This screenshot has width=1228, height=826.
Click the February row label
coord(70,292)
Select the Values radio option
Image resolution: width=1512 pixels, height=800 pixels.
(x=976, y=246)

▶ _What the task requires_: Copy every line of the listing above exactly.

▶ _Response below_:
This screenshot has width=1228, height=826.
Click the February row label
coord(70,292)
Select the Values radio option
Image resolution: width=1512 pixels, height=800 pixels.
(x=976, y=246)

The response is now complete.